Sen. Commerce Committee Chairman Jay Rockefeller (D-W. Va.) labeled the voluntary TV ratings system "inadequate and ineffective" on Wednesday in response to a Parents Television Council content analysis on what kids would see on a show rated TV-PG.
Rockefeller has been a strong voice for regulation, self- or otherwise, of violent and sexual content as a way to protect kids.
His office confirmed the following quote given to CQ in response to the study: "These voluntary efforts by industry are clearly inadequate and ineffective. As we look to the future of video in the Commerce Committee, we must also continue to look at how best to arm parents with the tools to safeguard their children."

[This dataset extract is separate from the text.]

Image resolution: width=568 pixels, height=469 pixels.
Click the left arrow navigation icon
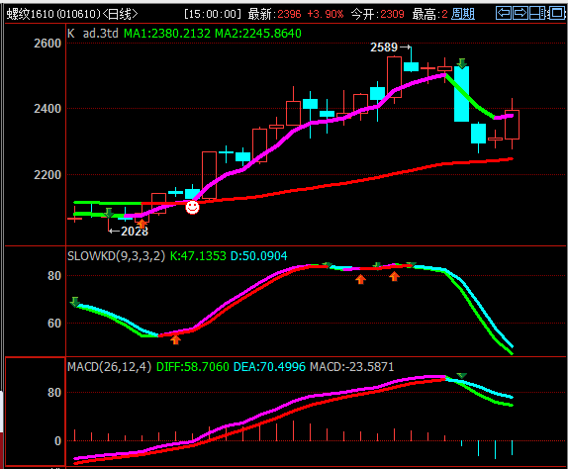point(504,14)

A Rockefeller spokesman said no hearings were currently planned on the issue, but that the chairman had been in contact with PTC to learn about the study.
The study, "What Kids Can See When It's Rated TV-PG," released Wednesday, was the sixth such report from the group. It concluded that there were more than 10.8 incidents of "explicit" adult content per hour, and violence in the shows that included "dismemberment, decapitation, violent drugging [and] animal abuse."
"For years, the broadcast industry and their agents have touted the V-chip and the content ratings system as the public's remedy for harmful, offensive and explicit programming. The findings of today's report suggest that the industry 'remedy' is a failure," said PTC president Tim Winter, who added that the situation must be remedied. "We call upon the television industry, the FCC, and Congress to immediately begin review of the order that implemented the current TV Ratings System. And we call for the system to increase its transparency and accountability to the public."
TV Watch, which the three of the Big Four broadcast nets -- ABC is not a member -- was launched to promote the V-chip/ratings system, was having none of it.
"With a majority of parents overwhelmingly pleased with the television ratings and parental controls, these studies -- which rely on faulty methodology and subjective analyses -- are really just an organization struggling to remain relevant," said TV Watch executive director Jim Dyke. "But there is a real danger as legislators and regulators may unwittingly rely on this subjective analysis to erroneously influence public policy."
The PTC report came out the same day TV Watch issued its fall advisory to parents about taking control of the TV using tools like the ratings/V-chip system.